The people who respond in John 7:20 affirm that Jesus is demon-possessed (and consequently, not in His right mind). His last sentence seems ridiculous to them. Who was trying to kill Him? Some were evidently not aware of the hatred some had toward the Lord.
"I did one work, and you all marvel" (John 7:21). When reading further in this context (cf. 7:23), it becomes apparent that the work Jesus is referring to was the miracle He performed in Jerusalem many months earlier (i.e., the healing of the man with the infirmity on the Sabbath, cf. John 5:5ff).
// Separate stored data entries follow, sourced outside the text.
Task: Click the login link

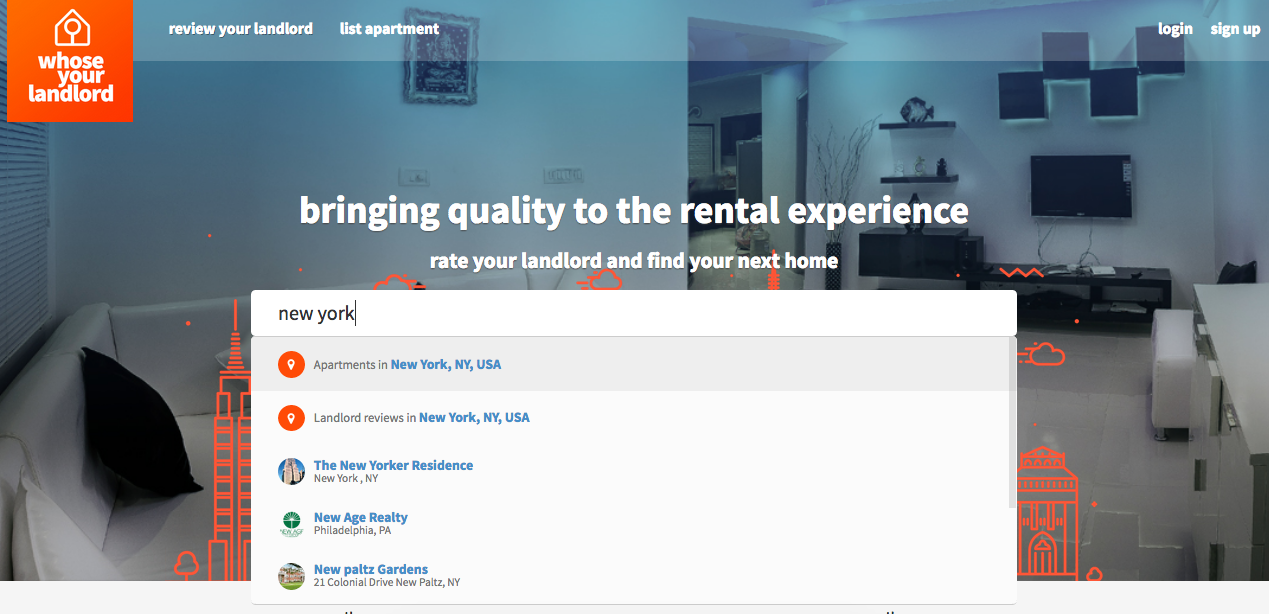Action: (1175, 28)
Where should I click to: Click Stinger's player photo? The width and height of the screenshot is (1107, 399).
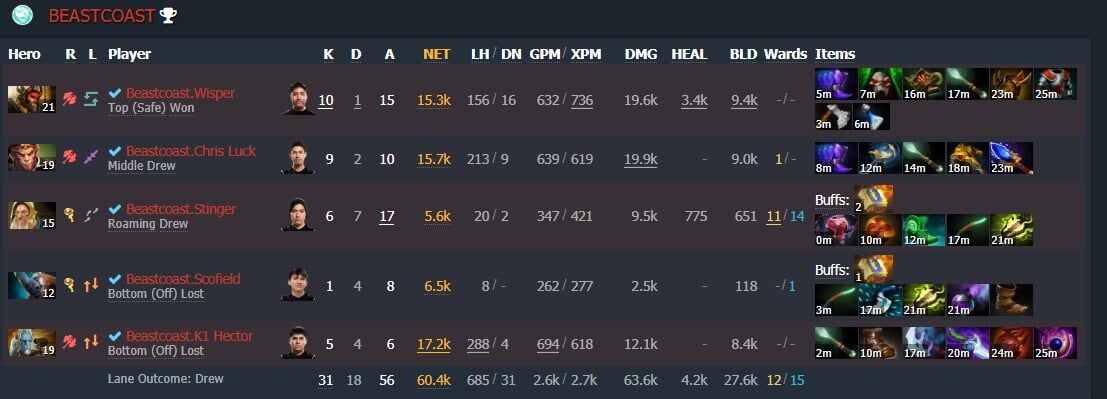click(x=298, y=215)
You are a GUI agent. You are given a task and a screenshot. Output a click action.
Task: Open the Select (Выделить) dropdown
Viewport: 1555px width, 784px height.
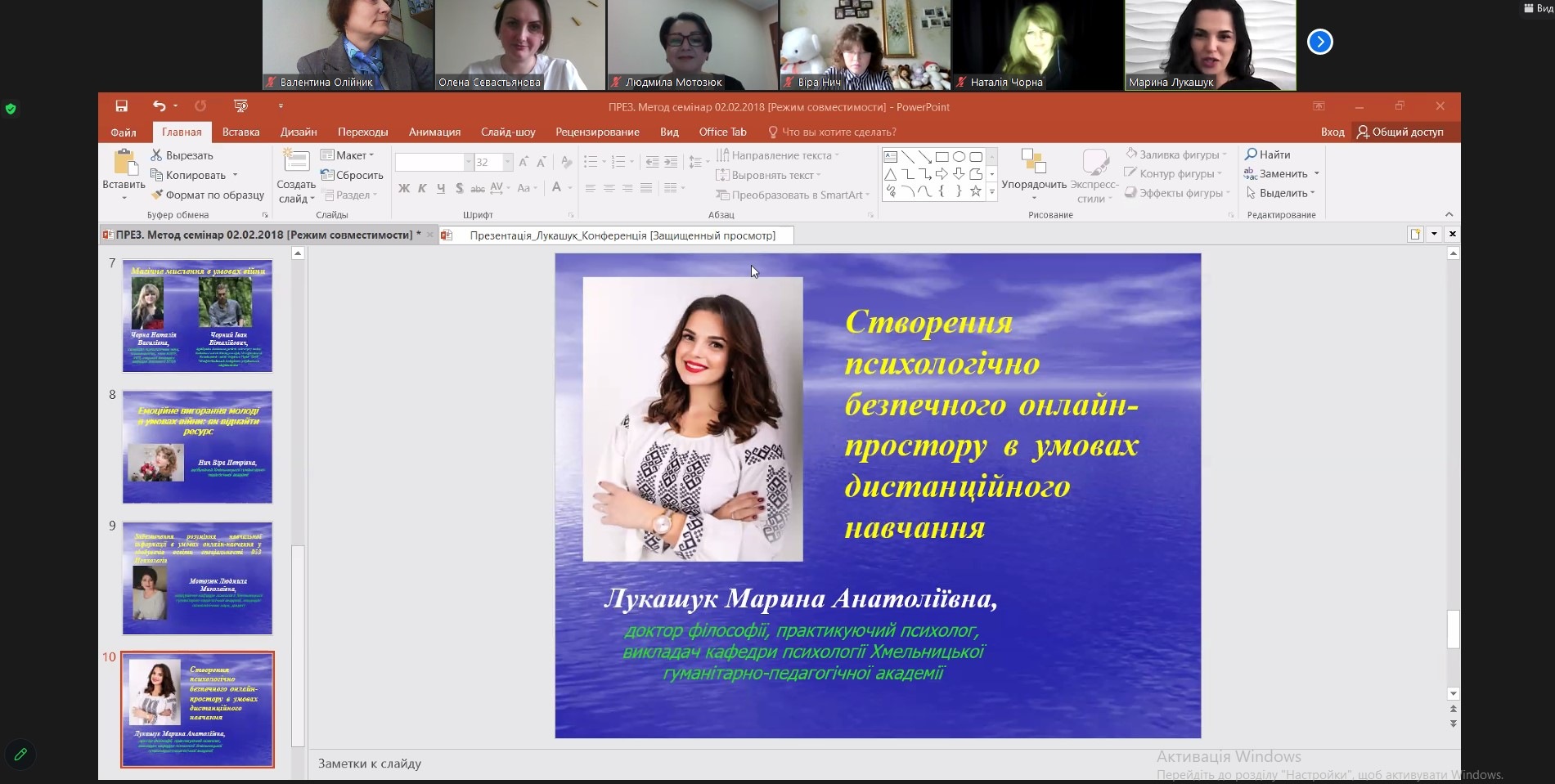coord(1282,194)
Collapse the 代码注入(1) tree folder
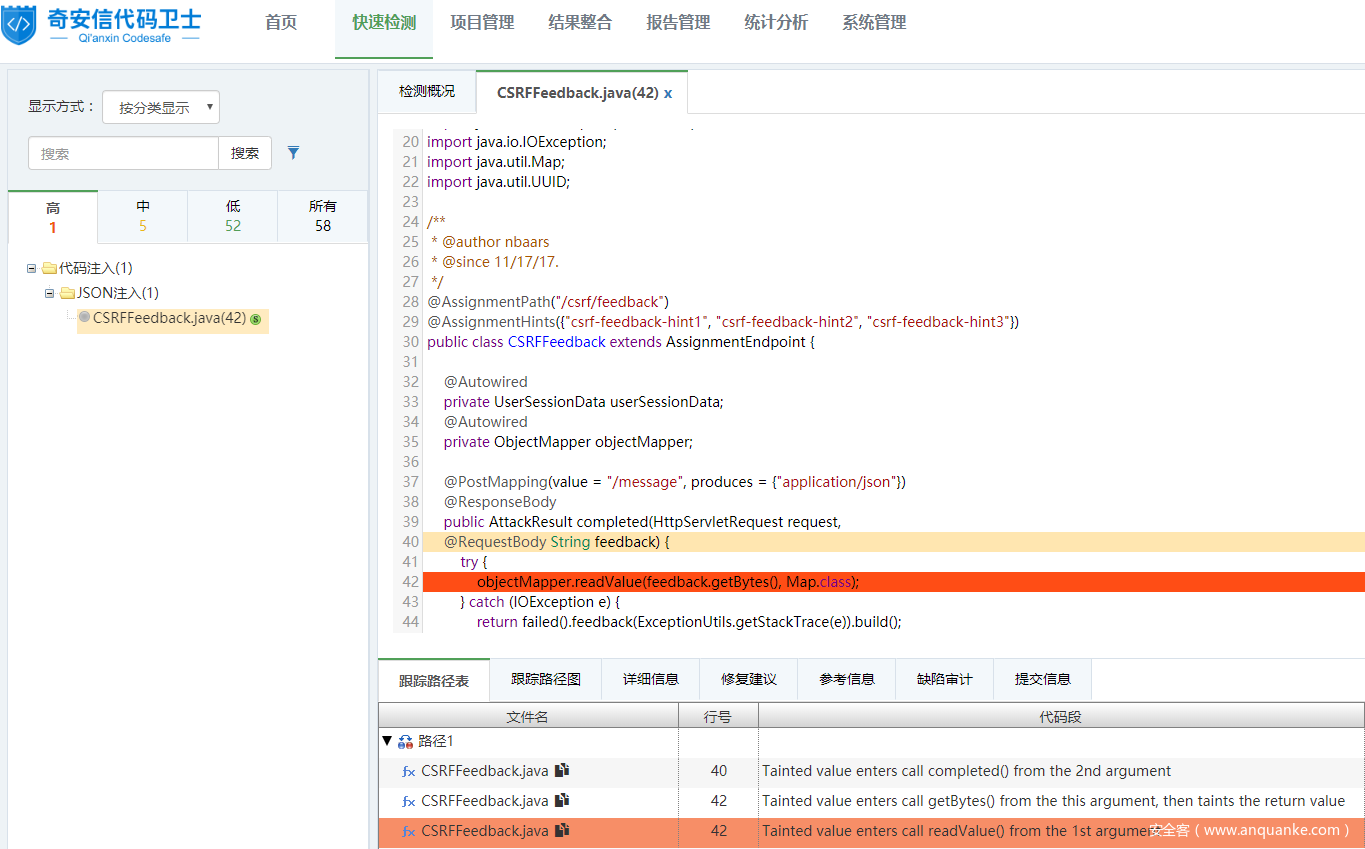 (x=32, y=268)
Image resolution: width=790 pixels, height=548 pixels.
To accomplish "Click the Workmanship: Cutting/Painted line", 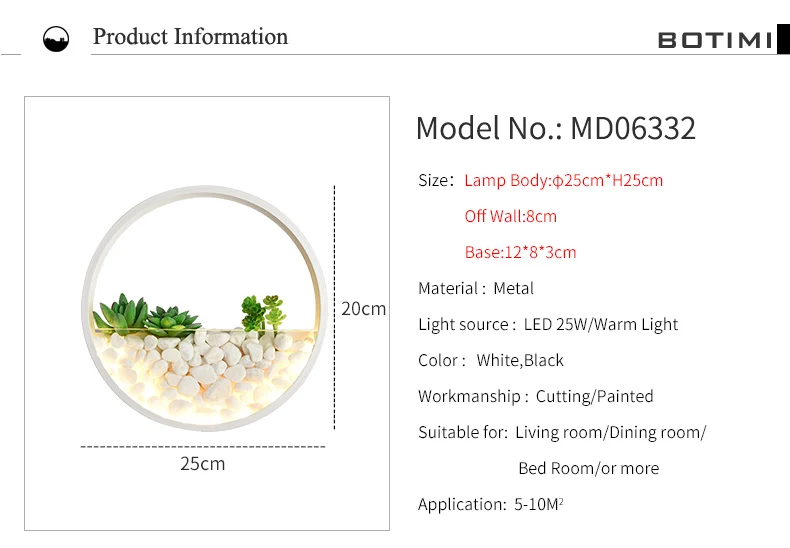I will 536,396.
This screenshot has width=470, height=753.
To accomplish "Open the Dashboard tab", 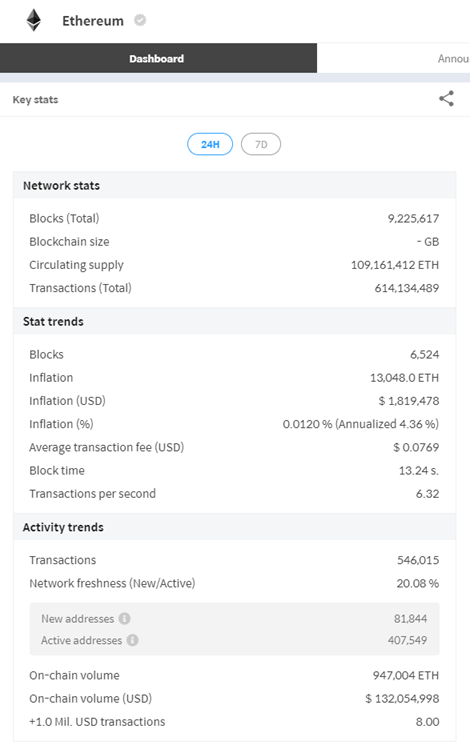I will [158, 59].
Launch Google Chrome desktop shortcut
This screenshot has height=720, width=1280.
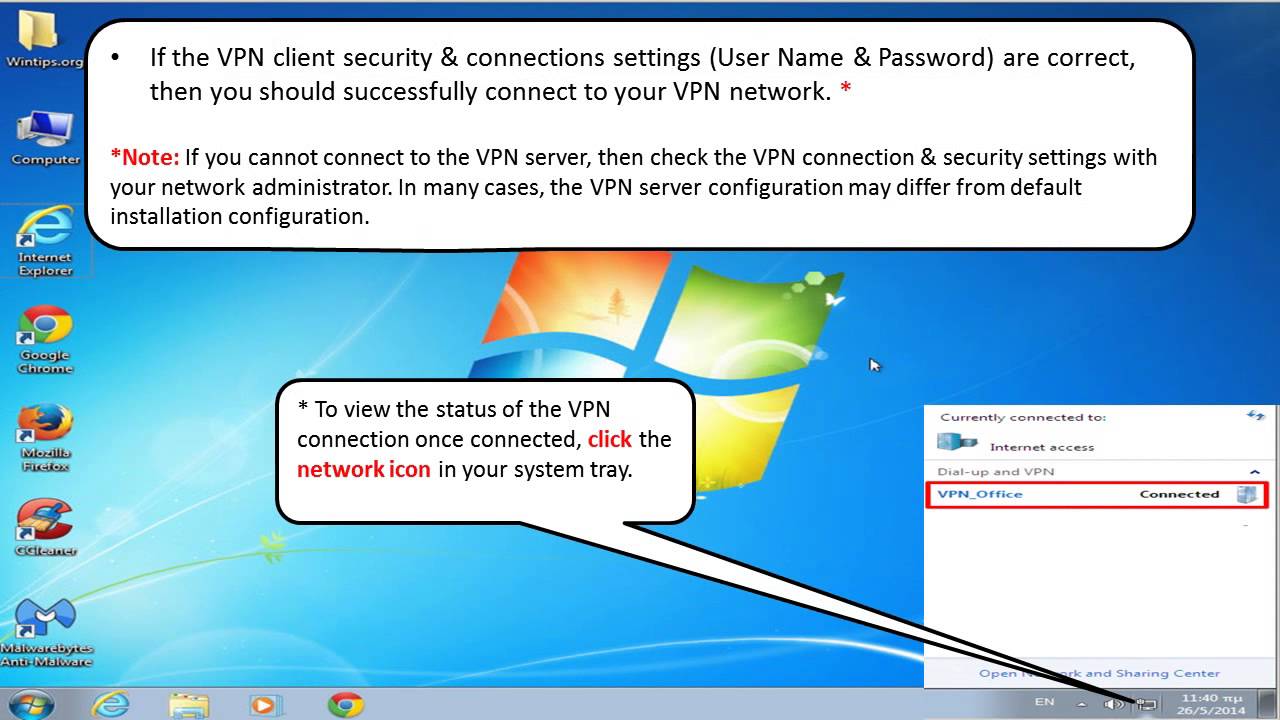tap(45, 340)
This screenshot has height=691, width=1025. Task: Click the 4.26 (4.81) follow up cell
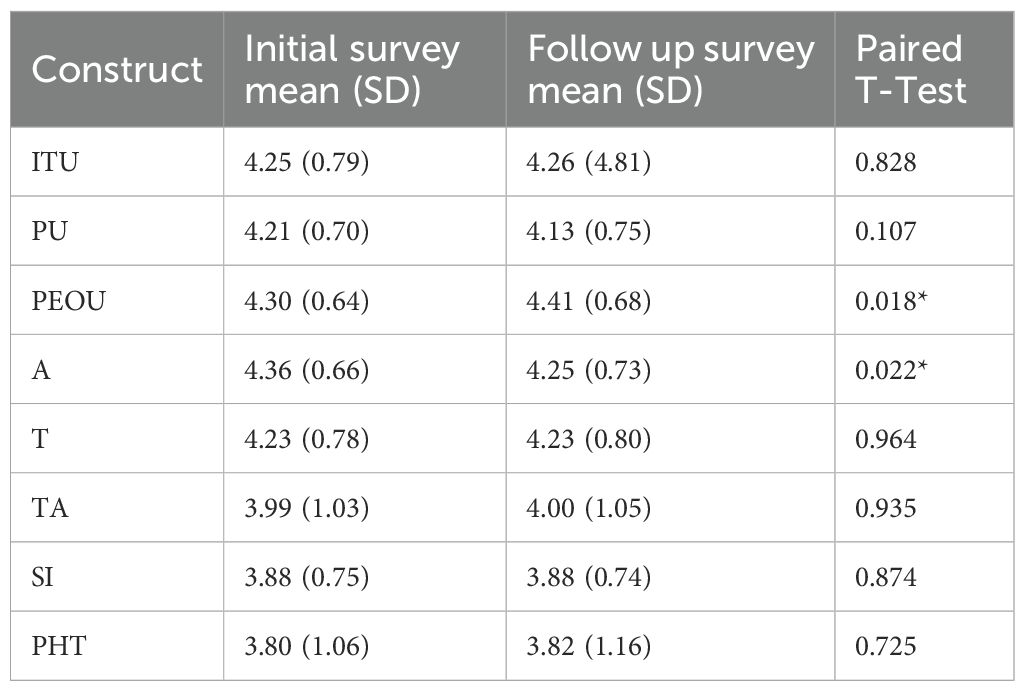[x=589, y=162]
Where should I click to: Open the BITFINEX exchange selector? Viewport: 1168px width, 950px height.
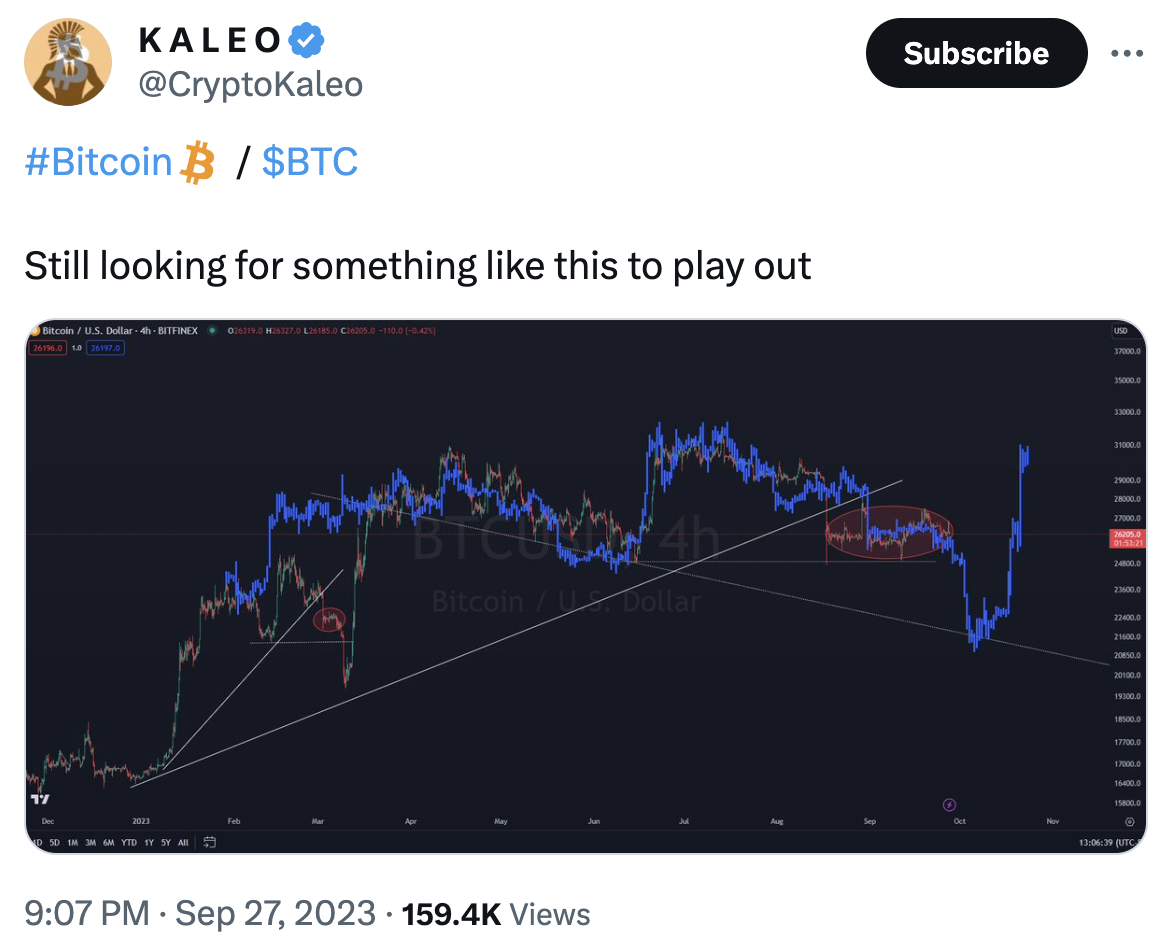point(176,330)
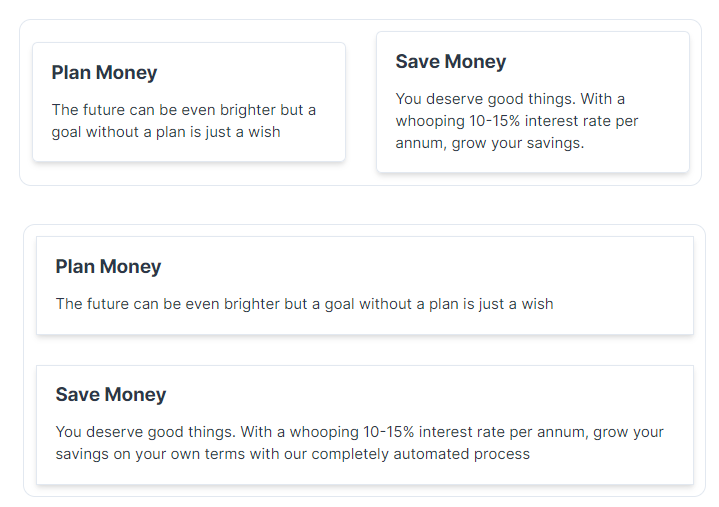
Task: Click the gap between the two wide cards
Action: point(365,350)
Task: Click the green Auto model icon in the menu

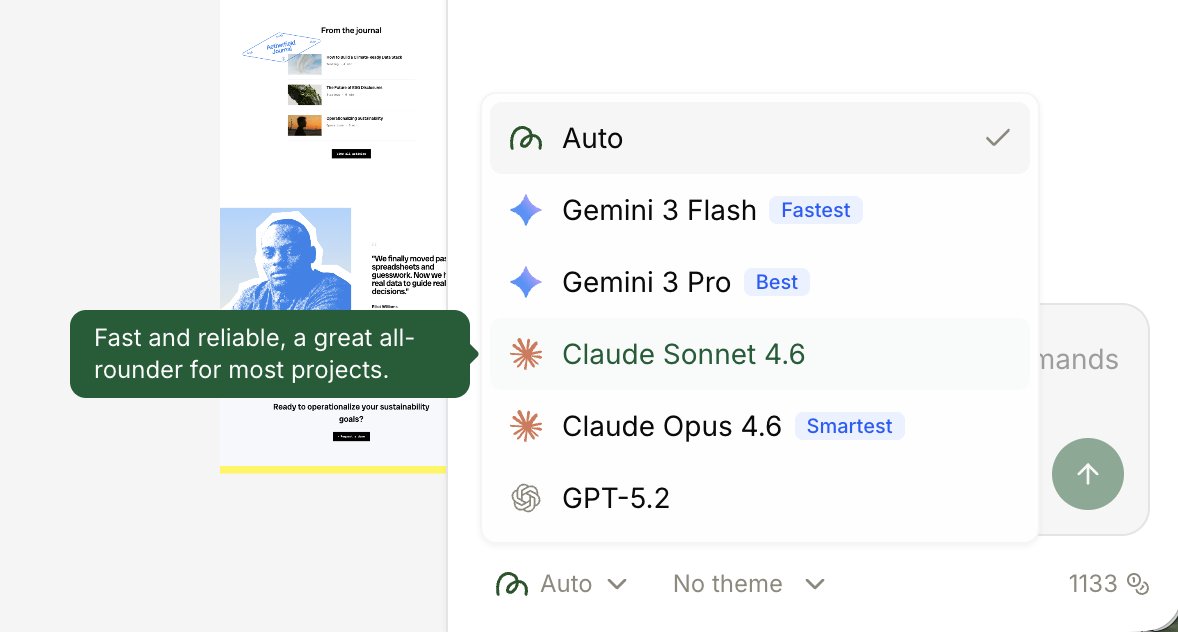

On that occasion, the Jewish leaders had become so enraged that they sought to kill Him because they believed His actions to be a violation of the Sabbath law (cf. 5:16).
Jesus had sufficiently defended His actions at the time (cf. 5:17ff), but now He begins an even more devastating defense. Jesus states two facts: (1) The law of Moses commanded circumcision (cf. Lev. 12:3; though it had been required since Abraham's day - Gen. 17:9-14) and (2) The Jews did perform circumcisions on the Sabbath day. These two facts laid the groundwork for Jesus' argument in the next verse.
"If a man receives circumcision on the Sabbath, so that the law of Moses should not be broken, are you angry with Me because I made a man completely well on the Sabbath?" (John 7:23). Jesus here exposes their inconsistency. Circumcision did not violate the Sabbath restrictions regarding work. It was a good work which they allowed to be performed on the Sabbath. However, when Jesus mercifully healed a man on the same day, they strongly objected. Jesus' point is that this makes no sense! Circumcision was a good work that was to be administered as a "sign" of the covenant, yet there was more "work" involved in circumcising a baby boy than there was in Jesus' miraculous and complete healing of the man. Thus, if circumcision was to be allowed on the Sabbath, then so should miraculous healing. The leaders were essentially condemning that which they practiced!
"Do not judge according to appearance, but judge with righteous judgment" (John 7:24; cf. I Thess. 5:21; Matt. 7:1-5). It is only when all the facts are known and everything is put into its proper perspective that a just and correct judgment on any issue can be made. Those who opposed Jesus' Sabbath day healings were not judging properly. They were judging inconsistently by appearance. May we seek diligently to avoid making improper judgments!